En el episodio 4 de la temporada 3 de «Cazadores de mitos», Jaime y Adam se dedican a desenmascarar alguna de las leyendas de la antigua grecia. Por ejemplo, demostraron que los caballos no pueden volar (oh sorpresa!) o que la visión de los cíclopes carecía de profundidad al tener sólo un solo ojo.

Si lo trasladamos a la grecia moderna a la mayoría de nosotros nos ocurre como a los cíclopes, carecemos de profundidad para ver la realidad de lo que está ocurriendo ya que lo vemos sólo con un ojo.

Todo el mundo tiene una opinión aunque no sepa muy bien de que va y éste en general viene dada por tu afinidad política. Por ejemplo, en España si eres un votante de Podemos o de IU estarás claramente a favor de un impago de la deuda griega (curiosamente, en Francia ocurre lo mismo con el extremo opuesto, los votantes de Le Penn). Da igual si eres pobre, médico, economista, jubilado o incluso si no sabes donde está Grecia seguramente tengas una opinión ya creada sobre lo que deben hacer los griegos.

En mi caso ya he dado mi opinión sobre la crisis griega y lo hago desde la comodidad de hacerlo en España sin jugarme un euro y sin haber conocido un griego en mi vida.  Así que me veo en la obligación moral de dejar de ser un cíclope e intentar comprender por qué alguien debería ponerse a favor de los griegos.

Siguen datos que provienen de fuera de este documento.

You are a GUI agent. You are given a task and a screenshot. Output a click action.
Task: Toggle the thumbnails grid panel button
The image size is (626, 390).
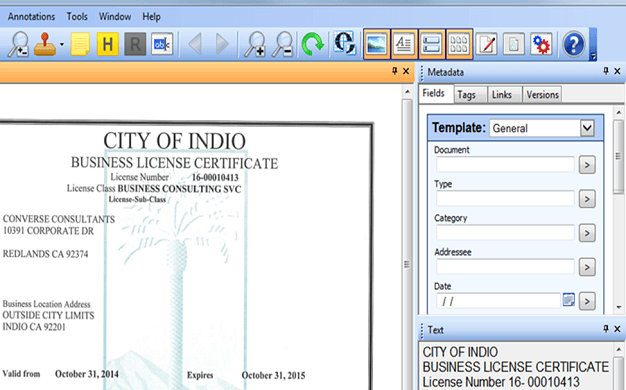coord(459,44)
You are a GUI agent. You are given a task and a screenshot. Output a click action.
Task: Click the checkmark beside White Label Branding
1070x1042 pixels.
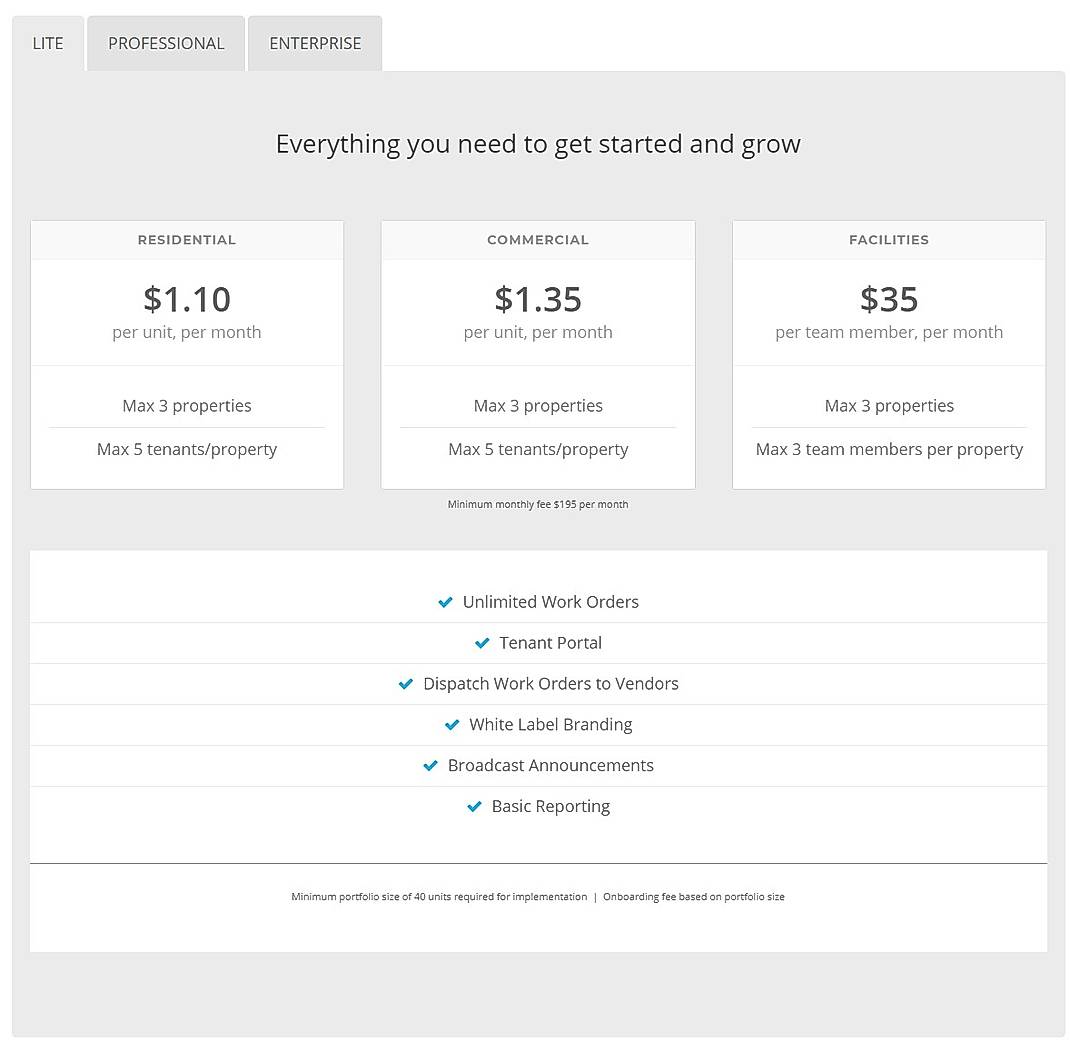click(450, 724)
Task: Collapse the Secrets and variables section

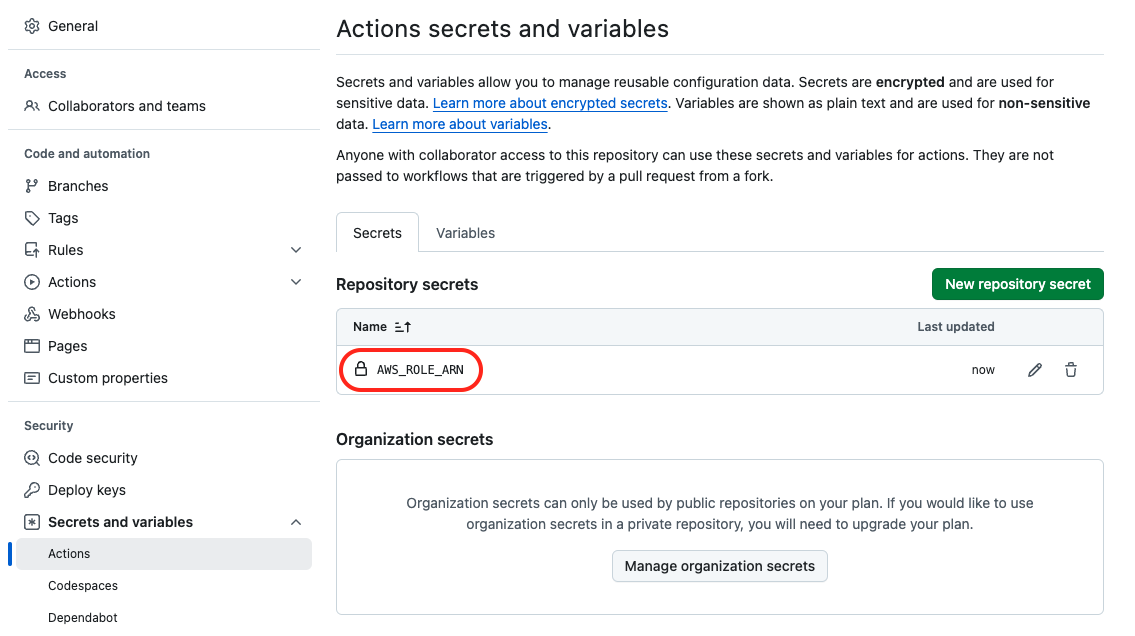Action: [x=296, y=521]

Así que hoy vamos a ver unos datos que demuestran que los griegos son, quizás, más víctimas que culpables y que la culpa en este caso es tanto del que presta alegremente como del que tristemente no paga.

Los griegos son unos vagos.

Lo correcto sería decir que los griegos no son competitivos, pero no porque dejen de echarles horas, los datos de la OCDE muestran que en 2008, los griegos trabajaron un promedio de 2.120 horas al año. Es decir 690 horas más que la media alemana. Sólo los coreanos trabajan más horas.

Los griegos se jubilan muy pronto

Cuando se suele hablar de la jubilación de los griegos se pone como ejemplo el de los peluqueros que se retiraban a los 50 años ya que entraban dentro del grupo de profesiones que trabajaban con materiales peligrosos. Pero me temo que esa es la excepción, si hablamos de antes del rescate los datos de Eurostat de 2005 la edad media jubilacón (indicado en el siguiente gráfico como EL y no como GR) era de 61,7; más alta que la de Alemania, Francia o Italia. Desde entonces Grecia han tenido que elevar la edad mínima de jubilación en dos ocasiones en condiciones de rescate.

Los griegos no han recortado el gasto público.

Una de las noticias que más me tocó las narices de Tsipras fue la reapertura de la televisión pública en medio de las negociaciones del rescate. Los recortes son necesarios para equilibrar los presupuestos, al menos matemáticamente y noticias como esa dan la sensación contraria.

Sin embargo, si miramos los números la cosa cambia. En este gráfico vemos el gasto público desde el 2008 (el gráfico es un pelin tramposo ya que debería mostrarse desde algún año antes)

En esta gráfica más fea, se ve mejor. (el eje X representa la «austeridad» y el eje Y el crecimiento del PIB)

La crisis Griega es más un problema político que real.

La crisis griega es realmente grave, más grande y prolongada que la que sufrió EEUU en el 1929, la madre de todas las crisis.

Si hay problemas, Grecia mira hacia Rusia.

De vez en cuando vemos a Tsipras reunido con Putin, como si amenazase a Europa, pero los hechos son distintos, Grecia es un enclave estratégico para EEUU, aquí tenéis las bases de la OTAN. Quizás por eso Obama se está empezando a interesar en lo que ocurre.

Cuando hablamos de Grecia solemos hacerlo en términos macroeconómicos y políticos, no pensamos en la mayoría de la población, gente como tú, que ven con frustración como sus gobiernos año tras año les han ido robando el futuro. Tengo la sensación de que Grecia más que un rescate necesita de la caridad de los Europeos ya que su situación podría convertirse en una catástrofe humanitaria, algo que sería imperdonable en la ejemplar y socialdemócrata UE.

Para ello todos deberian ceder en muchas de sus pretensiones y cambiar las declaraciones chulescas por una cooperación para salvar a millones de personas de la pobreza.